Hintergrund Tipps für einen insektenfreundlichen Garten

Region · Damit sich Falter, Hummel, Biene und Co. wohlfühlen, müssen Gartenbesitzer einige Dinge beachten. Die Woch erklärt, welche.

 Ein Zitronenfalter findet im Ziest Nektar.

Ein Zitronenfalter findet im Ziest Nektar.

Foto: Kathrin Hofmeister

Ein reiches Angebot an Nektar- und Pollenpflanzen sichert die Nahrungsgrundlage. Nimmt man das Beispiel der Bienen ist Pollen die eiweißreiche Nahrung für den Direktverzehr, aber mehr noch Futter für die Brut. Nektar könnte man als Flugbenzin bezeichnen. Viele Insekten trinken ihn als Kraftstoff und um Flüssigkeit aufzunehmen. Wird er gesammelt, geschieht dies meist in eingedickter Form zur Befruchtung der Brutzellen und ernährt wie bei den Honigbienen die Nachkommen.

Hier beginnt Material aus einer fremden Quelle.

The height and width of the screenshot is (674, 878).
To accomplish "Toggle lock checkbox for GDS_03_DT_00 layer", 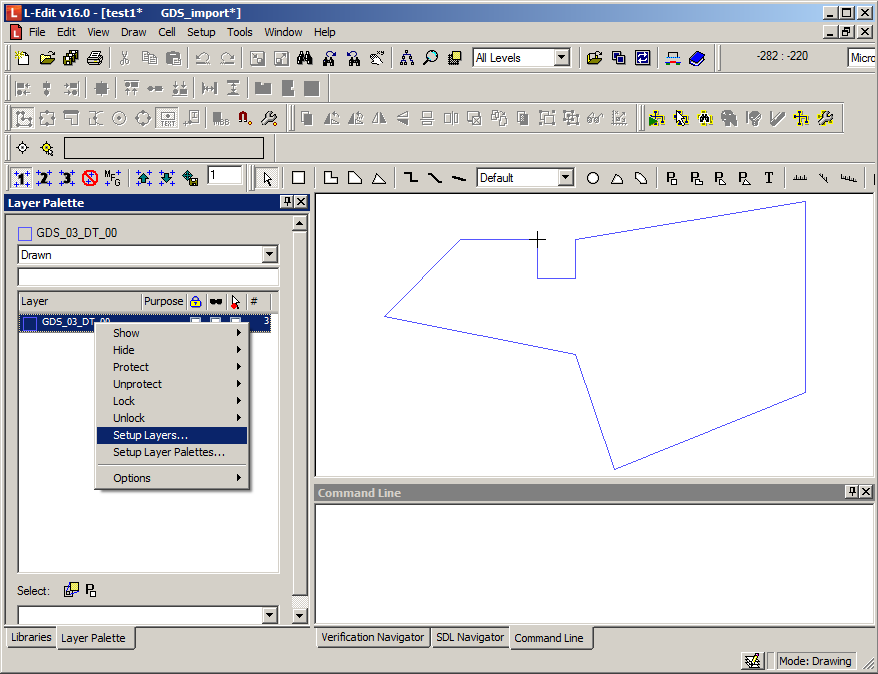I will coord(196,321).
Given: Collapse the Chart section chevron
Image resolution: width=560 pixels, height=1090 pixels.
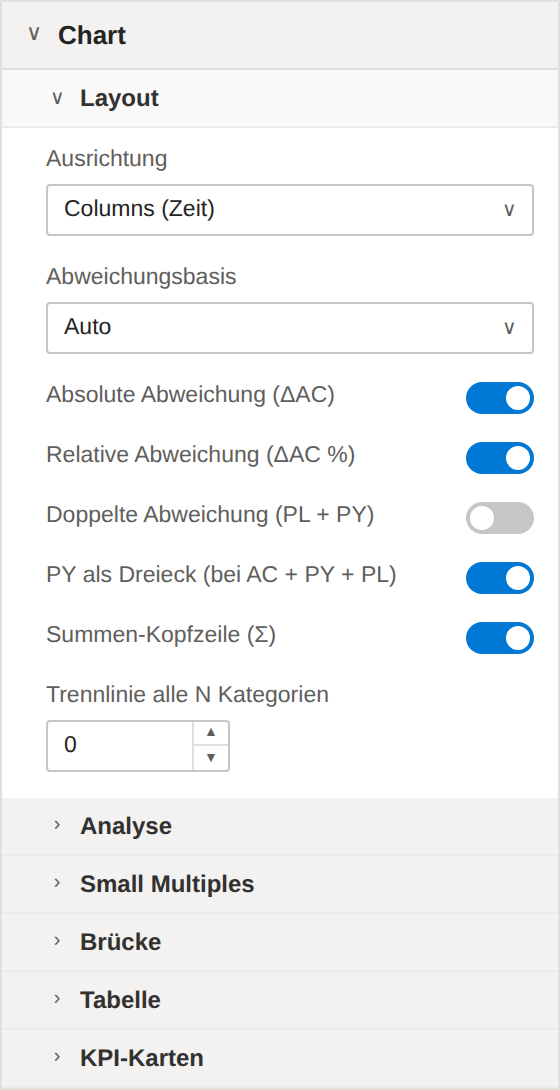Looking at the screenshot, I should coord(34,34).
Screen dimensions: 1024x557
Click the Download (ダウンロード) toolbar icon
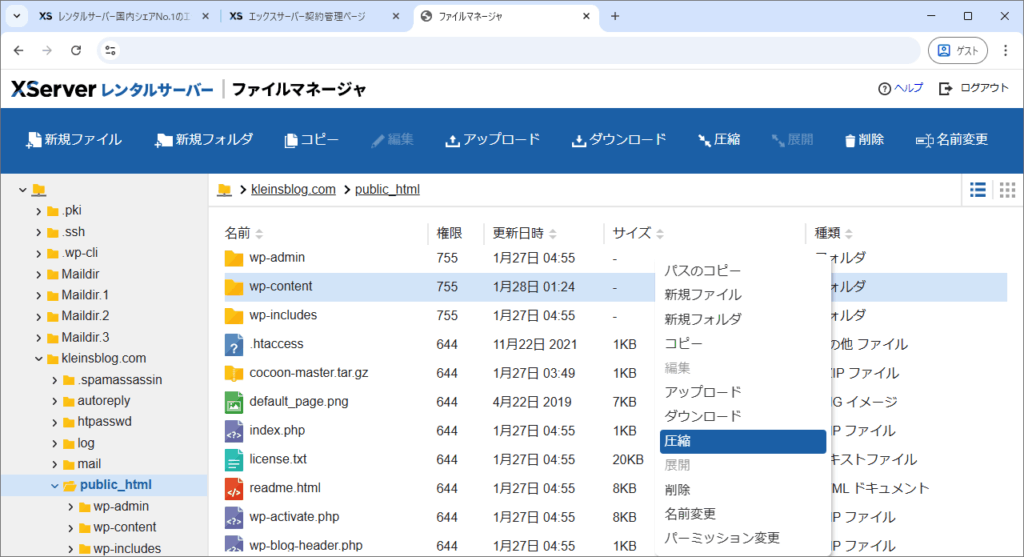(x=578, y=140)
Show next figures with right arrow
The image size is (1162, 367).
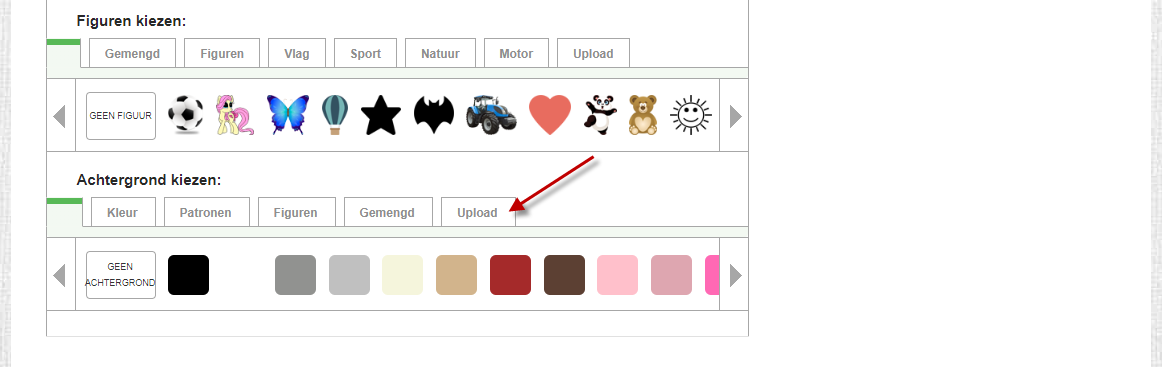[735, 116]
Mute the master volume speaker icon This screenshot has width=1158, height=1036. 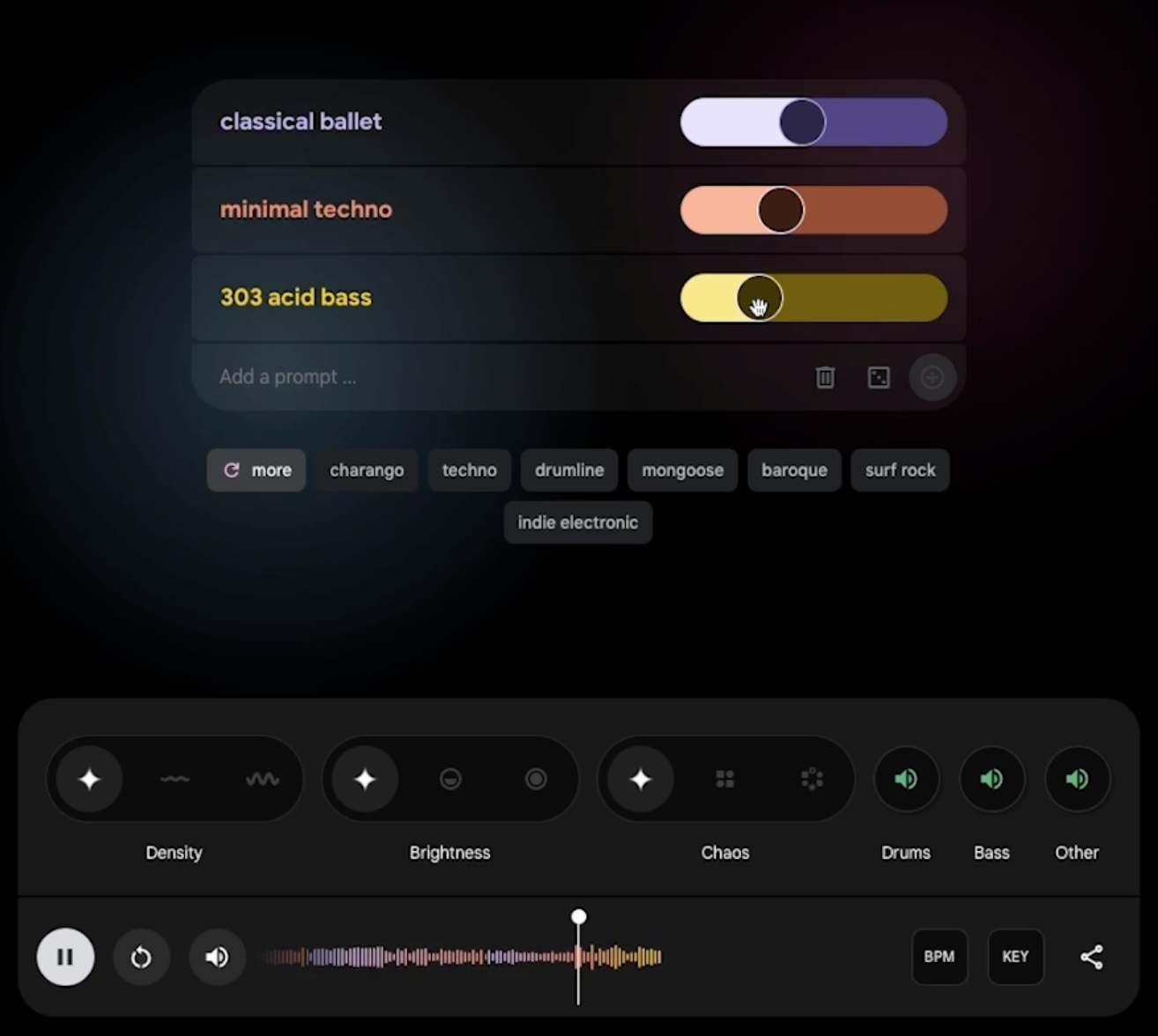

Blühende Bäume und Sträucher sind dabei in der Anzahl ihrer Blüten besonders ergiebig. Der Hausbaum, wie die Linde in alten Höfen, ist Gold wert. Apfelbäume, Pflaumen und Birnen, wie man sie auf Streuobstwiesen in der Region findet, sichern das Überleben. In Reihenhausgärten braucht es die wertvollen Gehölze in einem anderen Format. Das gibt es mit Spindel- und Spalierobstbäumen und kleinkronigen Varianten. Ein Kugel-Ahorn beispielsweise liefert reichlich Insektennahrung ohne den Rahmen eines Vorgartens zu sprengen. Ein gartenwürdiges Pendant zum Weißdorn ist der Apfeldorn Carrierei. Für einen Schmetterlingsstrauch oder noch eine Nummer kleiner, die Sommerspiere, ist überall Platz.

Mit einem Heckenband lässt sich die für Insekten gedeckte Tafel an der Gartengrenze fortsetzen. Schließt sich zur eigenen Gartenseite noch ein Saum mit Wildkräutern an, ist das Blütenbüfett perfekt. Wildsträucherhecken mit Holunder, Kornelkirsche und Wildrosen zählen zu den wertvollsten Biotopen. Doch auch unter den Ziergehölzen finden sich genügend Alternativen zu Sträuchern, die wie Forsythien hauptsächlich für den Gärtner schön sind. Bei der Auswahl einer insektenfreundlichen Blütenhecke helfen Fachbetriebe. Zum Teil werden bereits fertige Pakete für eine Schmetterlingshecke angeboten. Der Handel hat auf das vieldiskutierte Thema Bienensterben reagiert.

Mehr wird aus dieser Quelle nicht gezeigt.